Jeanne Sarson and Linda MacDonald are determined to have non-state torture recognized as a human rights violation and a crime

Jun 03, 2016, By: Debra Huron
Jeanne Sarson and Linda MacDonald
Teckles Photography Inc.

Jeanne Sarson and Linda MacDonald are hopeful they are nearing success in their 23-year campaign to have non-state torture recognized as a human rights violation and a crime in Canada, thanks to a private member’s bill now at the committee stage in the House of Commons.

Liberal MP Peter Fragiskatos introduced Bill C-242 in the House in February. On April 21, during second reading of the bill, MPs lauded Sarson and MacDonald for their commitment to human rights and social justice. The bill was referred to the standing committee on justice and human rights for debate.

Non-state torture (NST) refers to ongoing mental, physical and sexualized violence that occurs in domestic or commercial spheres. Both nurses say they suffered violence and abuse when they were growing up, which made them open and sensitive to the horrific stories of violence they heard from patients.

The two advocates are Maritimers by birth and live in Truro, N.S. Sarson started her career in public health, living for 11 years in the Canadian Arctic and working in nursing stations and hospitals there. MacDonald has worked in hospitals, in community health and in home care. Sarson was working as a public health nurse and MacDonald as a continuing care coordinator in Truro when they met in 1989. They were sharing an office. “We would talk to each other after work about our philosophies and beliefs,” says Sarson. They discovered they were like minded and became friends.

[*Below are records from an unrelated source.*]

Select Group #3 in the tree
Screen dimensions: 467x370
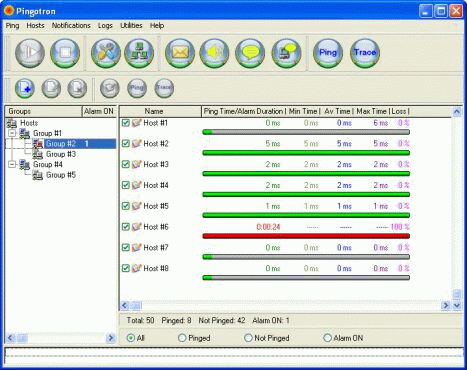[x=61, y=154]
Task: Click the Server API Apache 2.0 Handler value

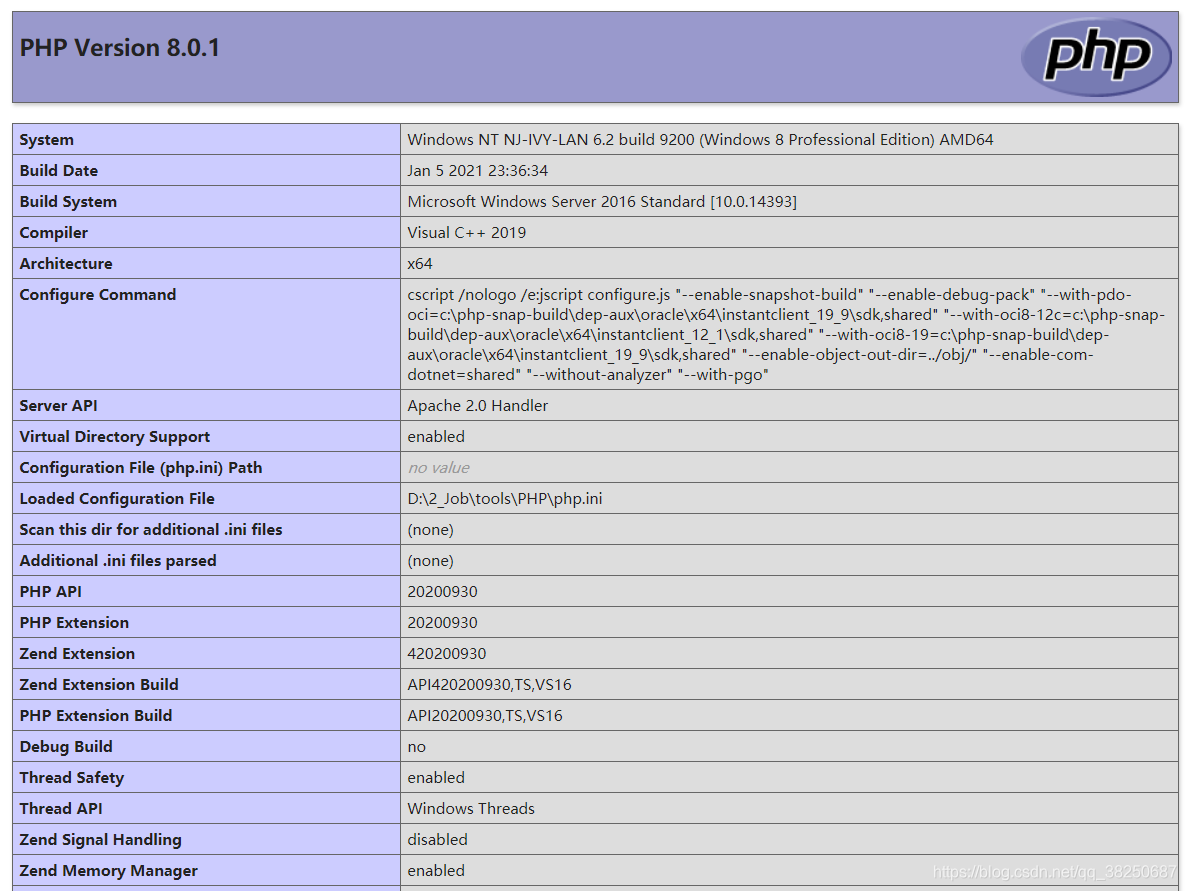Action: pos(475,405)
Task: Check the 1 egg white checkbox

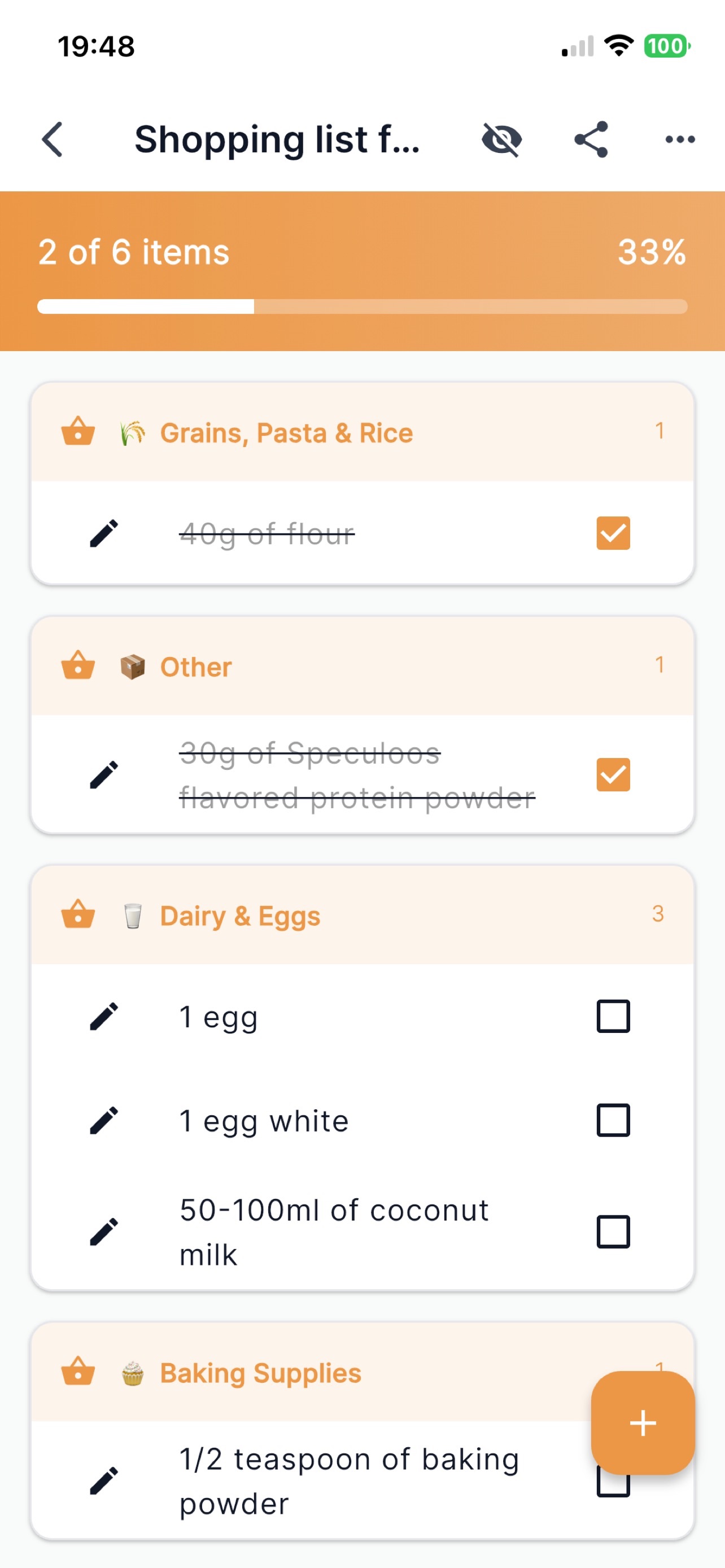Action: [613, 1120]
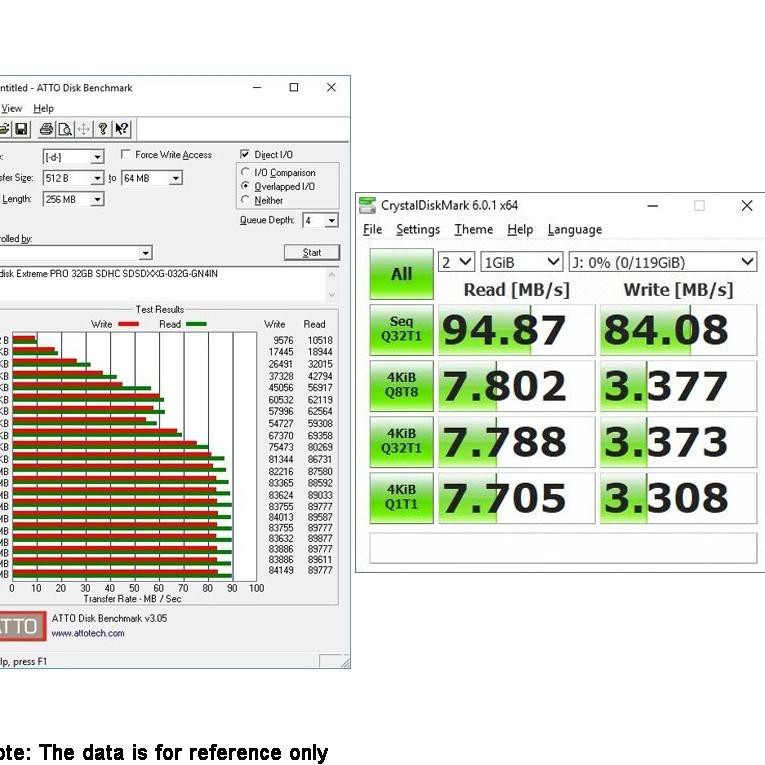The width and height of the screenshot is (765, 765).
Task: Open Print Preview from ATTO toolbar
Action: [65, 129]
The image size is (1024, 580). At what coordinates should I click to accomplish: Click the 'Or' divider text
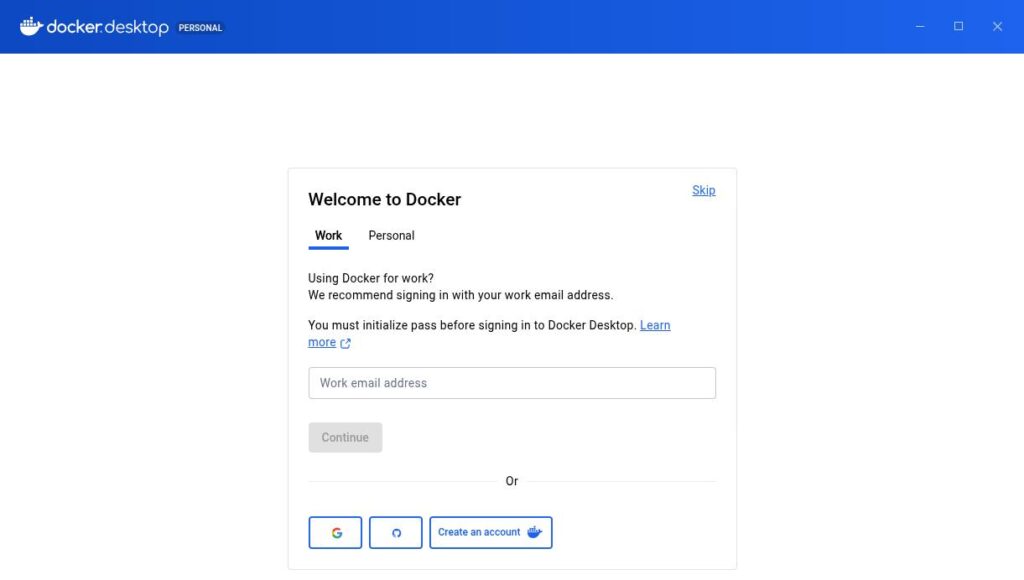coord(512,481)
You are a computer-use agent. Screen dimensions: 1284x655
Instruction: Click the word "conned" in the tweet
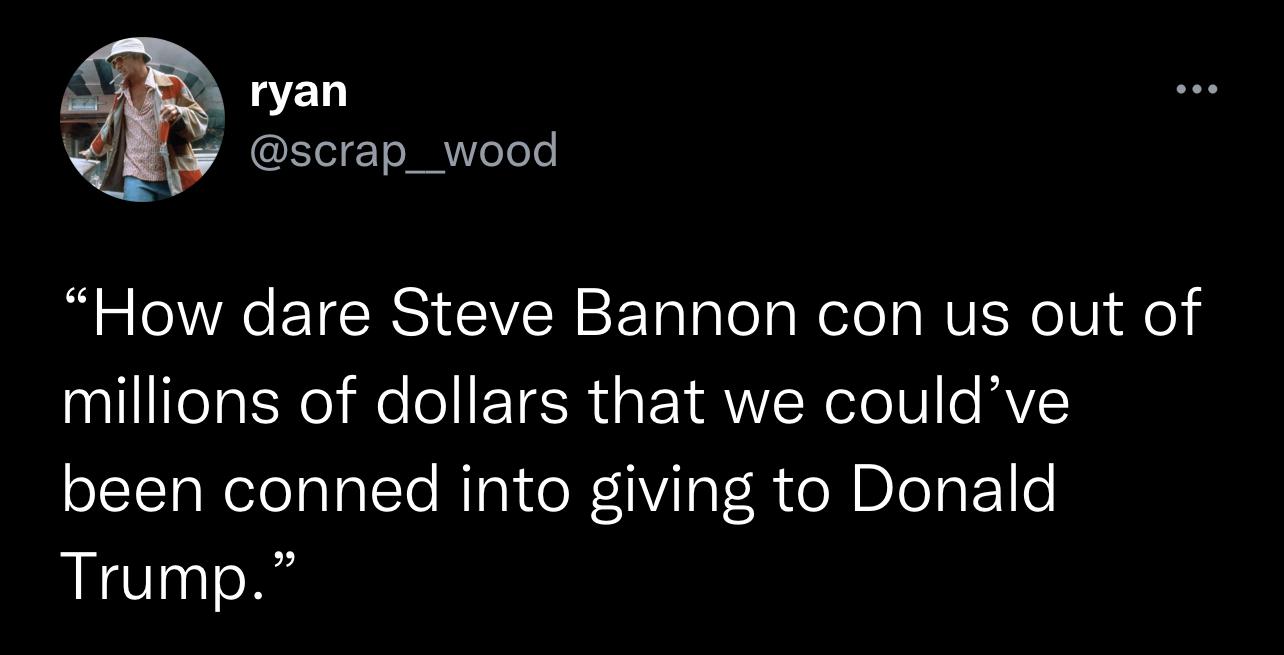(x=330, y=490)
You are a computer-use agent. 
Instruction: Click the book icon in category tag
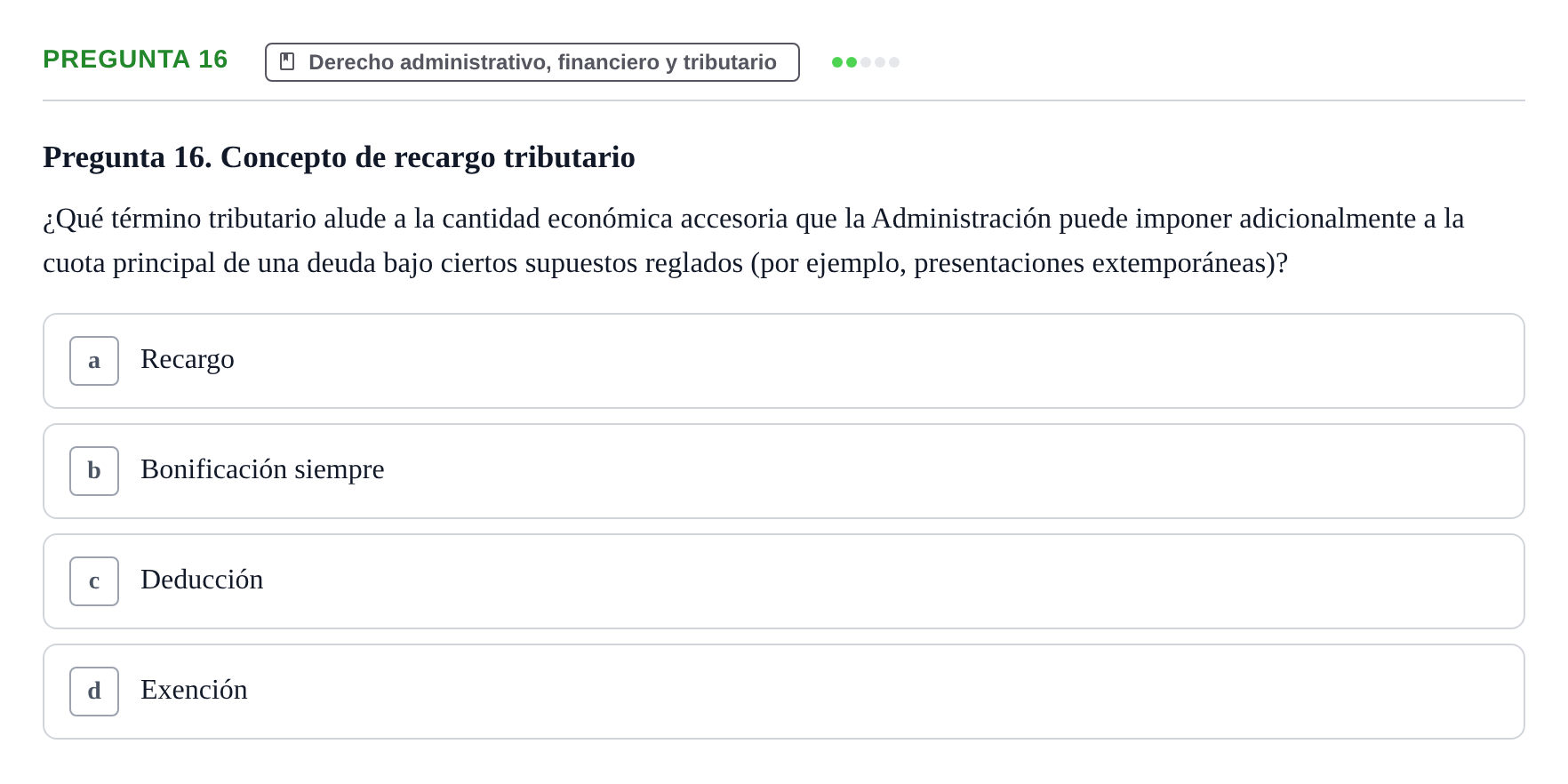point(287,61)
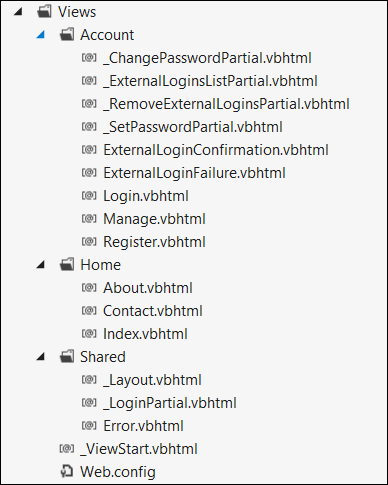The height and width of the screenshot is (485, 388).
Task: Collapse the Shared folder arrow
Action: (40, 357)

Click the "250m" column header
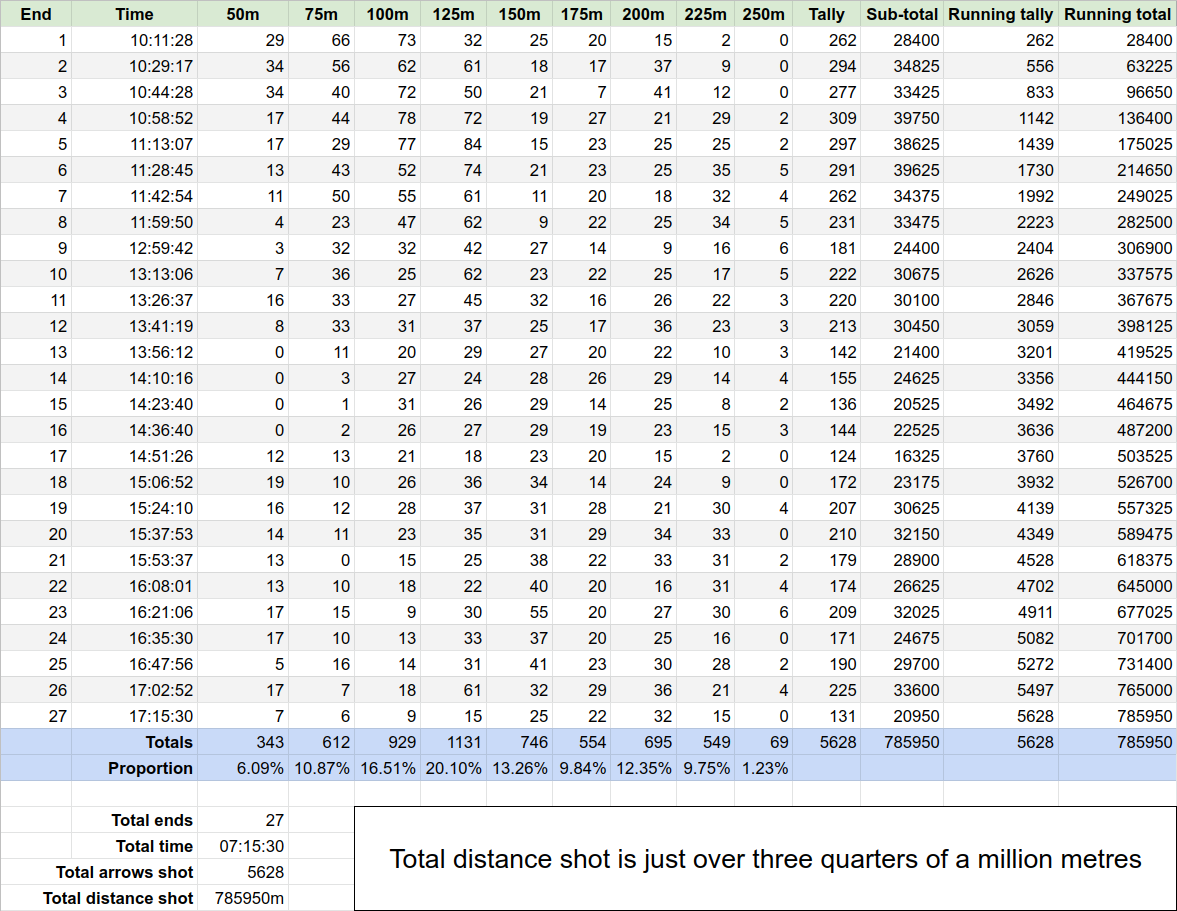click(764, 14)
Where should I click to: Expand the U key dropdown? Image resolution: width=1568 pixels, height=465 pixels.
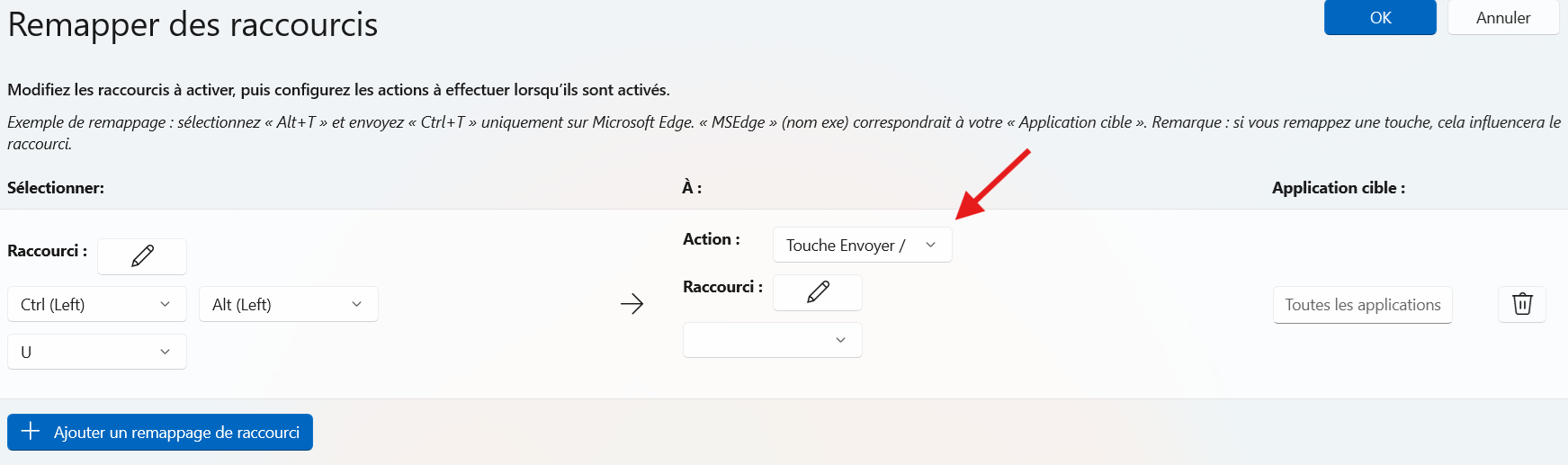click(x=97, y=352)
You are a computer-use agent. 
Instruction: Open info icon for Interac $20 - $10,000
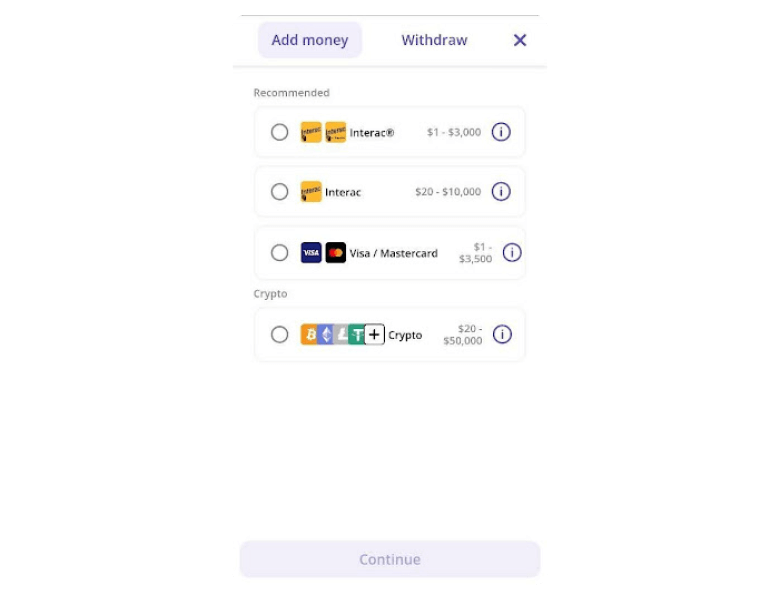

While continuing in their full-time roles, they started a private practice, one evening a week, to support individuals who had self-identified as enduring relationship violence. Their debriefings often revolved around the long-term mental, emotional and physical violence they were hearing about — mostly, but not exclusively, from women — that were clearly torture, rather than abuse. “We knew we were listening to crimes, grave crimes, that were human rights violations,” says MacDonald. She adds that these crimes include electric shocking, whipping and beating, inflicting psychological torture, immobilizing or suffocating, and withholding food, drink and sleep.

In exploring the Criminal Code, they realized that although it contained provisions to prosecute officials, such as peace officers, public officers and members of the Canadian Forces for acts of state torture, NST had been ignored in the justice system.

Sarson and MacDonald committed to ensuring the code would one day be amended. They knew that without a law dealing specifically with NST, victimized individuals were limited to pressing charges for types of assault. “If someone who had been tortured wanted to go to court, they couldn’t go and say they were tortured,” Sarson explains. “In my opinion, that is like being forced to consent to not really telling the truth and being silenced. If you’ve been raped thousands of times over 20 years, it is not an assault.”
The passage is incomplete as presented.